A Kernel-Based Conditional Two-Sample Test Using Nearest Neighbors (with Applications to Calibration, Regression Curves, and Simulation-Based Inference)

TL;DR

This paper introduces a kernel-based, nearest-neighbor method for testing differences between two conditional distributions, with applications in calibration, regression, and simulation-based inference, offering consistent, efficient, and versatile statistical tests.

Contribution

It proposes a novel kernel-based measure and a nearly linear time estimator for conditional distribution comparison, with a resampling test that controls Type I error and is applicable to various modern statistical problems.

Findings

The method accurately detects differences in conditional distributions in simulations.

It effectively assesses neural network calibration on CIFAR-10 data.

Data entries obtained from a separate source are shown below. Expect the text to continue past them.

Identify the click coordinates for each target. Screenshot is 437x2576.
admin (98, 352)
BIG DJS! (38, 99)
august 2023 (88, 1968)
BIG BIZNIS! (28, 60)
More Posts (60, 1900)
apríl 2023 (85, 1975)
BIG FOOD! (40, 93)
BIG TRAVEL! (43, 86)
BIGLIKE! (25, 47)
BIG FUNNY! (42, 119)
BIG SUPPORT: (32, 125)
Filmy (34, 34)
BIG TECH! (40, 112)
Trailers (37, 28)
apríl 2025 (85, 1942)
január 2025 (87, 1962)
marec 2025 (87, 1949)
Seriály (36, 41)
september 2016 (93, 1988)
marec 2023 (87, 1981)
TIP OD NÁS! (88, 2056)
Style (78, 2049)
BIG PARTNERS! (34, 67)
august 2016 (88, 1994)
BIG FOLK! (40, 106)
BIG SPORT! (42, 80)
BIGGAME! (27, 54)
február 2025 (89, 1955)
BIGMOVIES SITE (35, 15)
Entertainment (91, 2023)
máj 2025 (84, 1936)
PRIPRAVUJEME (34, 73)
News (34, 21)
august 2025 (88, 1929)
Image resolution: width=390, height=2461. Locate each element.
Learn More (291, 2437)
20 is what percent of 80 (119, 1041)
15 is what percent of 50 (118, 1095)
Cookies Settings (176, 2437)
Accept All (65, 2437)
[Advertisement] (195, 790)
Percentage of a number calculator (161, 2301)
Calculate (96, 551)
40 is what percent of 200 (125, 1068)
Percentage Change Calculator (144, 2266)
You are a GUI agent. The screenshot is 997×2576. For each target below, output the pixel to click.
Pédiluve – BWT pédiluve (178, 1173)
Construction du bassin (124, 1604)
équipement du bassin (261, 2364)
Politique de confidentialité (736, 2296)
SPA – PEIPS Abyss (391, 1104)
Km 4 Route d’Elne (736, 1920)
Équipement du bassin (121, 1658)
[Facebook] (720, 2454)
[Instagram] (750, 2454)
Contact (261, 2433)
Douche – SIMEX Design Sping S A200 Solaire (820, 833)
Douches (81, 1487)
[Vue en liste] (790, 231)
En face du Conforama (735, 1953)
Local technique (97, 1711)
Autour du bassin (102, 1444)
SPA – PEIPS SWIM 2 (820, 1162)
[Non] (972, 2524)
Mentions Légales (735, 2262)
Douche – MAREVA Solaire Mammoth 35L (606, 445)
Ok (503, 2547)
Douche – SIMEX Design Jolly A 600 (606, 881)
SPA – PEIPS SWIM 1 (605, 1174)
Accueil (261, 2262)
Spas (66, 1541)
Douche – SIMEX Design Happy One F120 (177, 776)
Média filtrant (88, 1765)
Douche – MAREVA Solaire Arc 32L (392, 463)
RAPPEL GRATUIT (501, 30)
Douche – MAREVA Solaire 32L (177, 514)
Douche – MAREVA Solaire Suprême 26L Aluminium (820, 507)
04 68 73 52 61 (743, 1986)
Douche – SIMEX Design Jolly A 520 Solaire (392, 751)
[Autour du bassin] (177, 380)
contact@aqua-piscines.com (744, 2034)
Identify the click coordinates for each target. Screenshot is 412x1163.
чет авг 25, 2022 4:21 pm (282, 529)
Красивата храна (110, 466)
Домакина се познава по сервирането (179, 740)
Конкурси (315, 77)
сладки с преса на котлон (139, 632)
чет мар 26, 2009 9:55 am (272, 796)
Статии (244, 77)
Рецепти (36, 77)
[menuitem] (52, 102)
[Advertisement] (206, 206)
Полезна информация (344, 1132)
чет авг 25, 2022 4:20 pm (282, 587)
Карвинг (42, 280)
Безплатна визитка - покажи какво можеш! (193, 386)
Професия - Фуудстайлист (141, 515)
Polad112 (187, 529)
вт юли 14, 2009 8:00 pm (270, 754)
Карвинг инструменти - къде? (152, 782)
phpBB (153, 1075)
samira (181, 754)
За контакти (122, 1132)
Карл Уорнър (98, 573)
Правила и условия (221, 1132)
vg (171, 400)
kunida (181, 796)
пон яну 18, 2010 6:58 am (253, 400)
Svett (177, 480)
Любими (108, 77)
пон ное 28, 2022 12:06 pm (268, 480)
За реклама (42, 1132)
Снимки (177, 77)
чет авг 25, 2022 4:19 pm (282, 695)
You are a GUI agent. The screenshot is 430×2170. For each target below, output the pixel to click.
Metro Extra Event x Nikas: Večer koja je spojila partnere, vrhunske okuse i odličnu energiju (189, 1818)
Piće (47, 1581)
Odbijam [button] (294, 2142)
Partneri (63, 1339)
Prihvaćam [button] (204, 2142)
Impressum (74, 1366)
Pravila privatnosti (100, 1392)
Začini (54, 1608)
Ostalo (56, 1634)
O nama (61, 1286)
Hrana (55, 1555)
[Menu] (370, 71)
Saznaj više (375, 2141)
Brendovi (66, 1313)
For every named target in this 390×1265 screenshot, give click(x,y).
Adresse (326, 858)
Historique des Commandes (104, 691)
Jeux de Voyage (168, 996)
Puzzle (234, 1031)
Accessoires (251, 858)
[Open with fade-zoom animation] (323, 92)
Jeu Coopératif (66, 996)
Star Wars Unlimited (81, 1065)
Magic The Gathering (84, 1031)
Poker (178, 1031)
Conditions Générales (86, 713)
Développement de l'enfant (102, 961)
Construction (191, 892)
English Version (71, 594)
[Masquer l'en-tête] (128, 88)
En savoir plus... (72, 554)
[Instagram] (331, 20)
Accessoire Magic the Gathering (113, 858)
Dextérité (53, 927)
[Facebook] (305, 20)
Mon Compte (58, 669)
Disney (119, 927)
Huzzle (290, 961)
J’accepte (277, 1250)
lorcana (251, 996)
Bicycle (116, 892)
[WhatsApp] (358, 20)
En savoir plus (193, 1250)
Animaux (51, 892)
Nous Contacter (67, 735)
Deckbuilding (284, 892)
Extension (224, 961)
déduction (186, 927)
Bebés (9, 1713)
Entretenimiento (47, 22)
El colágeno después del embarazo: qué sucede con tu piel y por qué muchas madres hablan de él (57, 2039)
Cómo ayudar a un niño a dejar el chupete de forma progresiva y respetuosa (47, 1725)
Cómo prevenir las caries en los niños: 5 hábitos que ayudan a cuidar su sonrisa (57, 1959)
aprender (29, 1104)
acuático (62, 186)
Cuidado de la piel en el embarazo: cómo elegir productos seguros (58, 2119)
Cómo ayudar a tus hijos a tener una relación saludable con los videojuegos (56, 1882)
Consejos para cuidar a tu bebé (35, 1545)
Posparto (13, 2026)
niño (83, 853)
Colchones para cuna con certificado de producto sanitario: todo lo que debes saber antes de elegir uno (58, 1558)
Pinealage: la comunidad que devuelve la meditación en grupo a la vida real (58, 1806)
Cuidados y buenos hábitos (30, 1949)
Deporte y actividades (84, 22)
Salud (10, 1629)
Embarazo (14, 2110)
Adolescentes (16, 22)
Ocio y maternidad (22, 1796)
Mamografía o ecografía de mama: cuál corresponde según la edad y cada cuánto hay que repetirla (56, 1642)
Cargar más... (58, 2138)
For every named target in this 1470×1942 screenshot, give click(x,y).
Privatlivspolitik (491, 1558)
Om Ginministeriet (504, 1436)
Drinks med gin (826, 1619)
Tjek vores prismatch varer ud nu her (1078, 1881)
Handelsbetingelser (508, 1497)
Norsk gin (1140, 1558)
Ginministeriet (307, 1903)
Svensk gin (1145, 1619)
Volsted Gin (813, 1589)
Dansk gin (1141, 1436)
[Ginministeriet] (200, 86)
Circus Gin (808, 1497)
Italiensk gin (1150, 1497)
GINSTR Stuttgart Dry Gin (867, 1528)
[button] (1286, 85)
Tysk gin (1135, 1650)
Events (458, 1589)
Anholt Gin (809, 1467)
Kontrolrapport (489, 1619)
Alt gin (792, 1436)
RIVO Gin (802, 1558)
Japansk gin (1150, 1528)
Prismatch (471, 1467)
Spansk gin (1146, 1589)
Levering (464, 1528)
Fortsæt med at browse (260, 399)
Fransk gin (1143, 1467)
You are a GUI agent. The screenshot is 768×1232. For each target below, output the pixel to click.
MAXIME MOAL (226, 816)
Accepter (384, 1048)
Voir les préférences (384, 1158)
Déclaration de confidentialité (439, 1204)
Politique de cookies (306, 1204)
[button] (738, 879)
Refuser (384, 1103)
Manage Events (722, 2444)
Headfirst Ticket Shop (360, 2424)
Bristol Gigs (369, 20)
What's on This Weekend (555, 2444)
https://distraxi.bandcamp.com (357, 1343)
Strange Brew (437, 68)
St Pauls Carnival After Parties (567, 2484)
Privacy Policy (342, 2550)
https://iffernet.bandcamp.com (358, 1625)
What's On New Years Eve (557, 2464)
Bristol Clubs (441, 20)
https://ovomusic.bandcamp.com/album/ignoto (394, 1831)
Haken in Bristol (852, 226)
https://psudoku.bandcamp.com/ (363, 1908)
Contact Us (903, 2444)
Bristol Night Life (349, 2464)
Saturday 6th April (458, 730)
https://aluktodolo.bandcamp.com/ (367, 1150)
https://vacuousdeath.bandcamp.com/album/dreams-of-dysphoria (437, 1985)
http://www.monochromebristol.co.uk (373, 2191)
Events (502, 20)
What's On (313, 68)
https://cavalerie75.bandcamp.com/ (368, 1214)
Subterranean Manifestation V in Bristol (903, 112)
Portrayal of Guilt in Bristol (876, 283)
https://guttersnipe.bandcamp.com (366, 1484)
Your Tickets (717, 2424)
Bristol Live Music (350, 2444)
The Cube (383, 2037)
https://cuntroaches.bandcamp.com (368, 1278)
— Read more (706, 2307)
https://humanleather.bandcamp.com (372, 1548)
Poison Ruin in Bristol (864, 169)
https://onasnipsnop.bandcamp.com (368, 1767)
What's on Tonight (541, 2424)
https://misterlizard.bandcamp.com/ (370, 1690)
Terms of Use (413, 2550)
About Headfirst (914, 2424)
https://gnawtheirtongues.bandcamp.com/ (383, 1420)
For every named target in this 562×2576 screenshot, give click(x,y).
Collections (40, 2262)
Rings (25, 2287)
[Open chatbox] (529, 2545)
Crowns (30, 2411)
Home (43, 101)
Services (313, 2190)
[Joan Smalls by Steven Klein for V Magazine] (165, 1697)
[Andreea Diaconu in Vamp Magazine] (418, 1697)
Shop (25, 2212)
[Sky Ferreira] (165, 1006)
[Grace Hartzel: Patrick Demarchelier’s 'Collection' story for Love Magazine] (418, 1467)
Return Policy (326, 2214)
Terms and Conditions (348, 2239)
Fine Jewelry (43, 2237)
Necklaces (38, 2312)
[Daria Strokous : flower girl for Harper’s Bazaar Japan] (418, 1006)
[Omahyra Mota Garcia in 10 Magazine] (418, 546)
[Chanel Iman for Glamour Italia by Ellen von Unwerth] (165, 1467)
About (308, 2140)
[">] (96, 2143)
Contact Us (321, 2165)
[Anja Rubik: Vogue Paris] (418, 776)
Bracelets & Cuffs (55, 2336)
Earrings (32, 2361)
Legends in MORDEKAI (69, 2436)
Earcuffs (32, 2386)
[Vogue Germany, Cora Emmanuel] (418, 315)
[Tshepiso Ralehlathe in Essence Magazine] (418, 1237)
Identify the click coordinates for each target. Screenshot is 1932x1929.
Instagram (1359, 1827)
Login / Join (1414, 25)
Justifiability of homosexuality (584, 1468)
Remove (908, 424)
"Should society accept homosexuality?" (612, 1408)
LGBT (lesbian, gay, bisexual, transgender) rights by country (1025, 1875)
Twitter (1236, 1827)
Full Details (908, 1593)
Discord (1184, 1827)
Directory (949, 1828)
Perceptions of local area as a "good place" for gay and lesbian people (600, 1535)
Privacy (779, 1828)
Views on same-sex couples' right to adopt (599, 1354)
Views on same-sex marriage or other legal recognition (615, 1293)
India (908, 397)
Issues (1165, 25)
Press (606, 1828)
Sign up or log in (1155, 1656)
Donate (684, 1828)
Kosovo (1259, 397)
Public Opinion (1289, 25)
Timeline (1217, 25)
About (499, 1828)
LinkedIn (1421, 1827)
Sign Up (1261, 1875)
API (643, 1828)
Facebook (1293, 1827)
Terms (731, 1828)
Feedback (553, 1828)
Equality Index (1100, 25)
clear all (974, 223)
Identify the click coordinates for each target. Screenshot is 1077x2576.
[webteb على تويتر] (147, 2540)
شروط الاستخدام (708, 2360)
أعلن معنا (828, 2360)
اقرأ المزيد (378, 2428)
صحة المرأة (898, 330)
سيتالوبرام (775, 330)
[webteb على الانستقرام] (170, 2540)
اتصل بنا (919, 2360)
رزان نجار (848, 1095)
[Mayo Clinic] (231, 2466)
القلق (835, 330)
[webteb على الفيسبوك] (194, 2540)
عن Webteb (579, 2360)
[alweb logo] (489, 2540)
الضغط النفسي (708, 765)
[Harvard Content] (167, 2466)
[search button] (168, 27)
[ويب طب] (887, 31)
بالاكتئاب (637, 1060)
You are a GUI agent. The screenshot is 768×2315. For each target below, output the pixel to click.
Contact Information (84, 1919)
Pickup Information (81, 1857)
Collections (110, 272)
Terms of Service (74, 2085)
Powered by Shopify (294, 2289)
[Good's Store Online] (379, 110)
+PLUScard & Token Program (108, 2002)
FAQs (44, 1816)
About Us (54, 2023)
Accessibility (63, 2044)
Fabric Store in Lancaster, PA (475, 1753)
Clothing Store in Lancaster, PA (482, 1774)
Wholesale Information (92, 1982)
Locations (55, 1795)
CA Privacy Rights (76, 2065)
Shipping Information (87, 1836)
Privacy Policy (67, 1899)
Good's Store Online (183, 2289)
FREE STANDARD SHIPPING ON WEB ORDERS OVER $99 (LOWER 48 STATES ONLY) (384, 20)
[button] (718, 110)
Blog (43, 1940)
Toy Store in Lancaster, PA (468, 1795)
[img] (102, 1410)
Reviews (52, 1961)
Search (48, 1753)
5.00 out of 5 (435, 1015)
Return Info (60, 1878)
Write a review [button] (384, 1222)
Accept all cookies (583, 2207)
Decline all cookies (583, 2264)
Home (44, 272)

The approach successfully compares regression functions and validates emulator models.

Abstract

In this paper we introduce a kernel-based measure for detecting differences between two conditional distributions. Using the `kernel trick' and nearest-neighbor graphs, we propose a consistent estimate of this measure which can be computed in nearly linear time (for a fixed number of nearest neighbors). Moreover, when the two conditional distributions are the same, the estimate has a Gaussian limit and its asymptotic variance has a simple form that can be easily estimated from the data. The resulting test attains precise asymptotic level and is universally consistent for detecting differences between two conditional distributions. We also provide a resampling based test using our estimate that applies to the conditional goodness-of-fit problem, which controls Type I error in finite samples and is asymptotically consistent with only a finite number of resamples. A method to de-randomize the resampling test is also presented. The proposed methods can be readily applied to a broad range of problems, ranging from classical nonparametric statistics to modern machine learning. Specifically, we explore three applications: testing model calibration, regression curve evaluation, and validation of emulator models in simulation-based inference. We illustrate the superior performance of our method for these tasks, both in simulations as well as on real data. In particular, we apply our method to (1) assess the calibration of neural network models trained on the CIFAR-10 dataset, (2) compare regression functions for wind power generation across two different turbines, and (3) validate emulator models on benchmark examples with intractable posteriors and for generating synthetic `redshift' associated with galaxy images.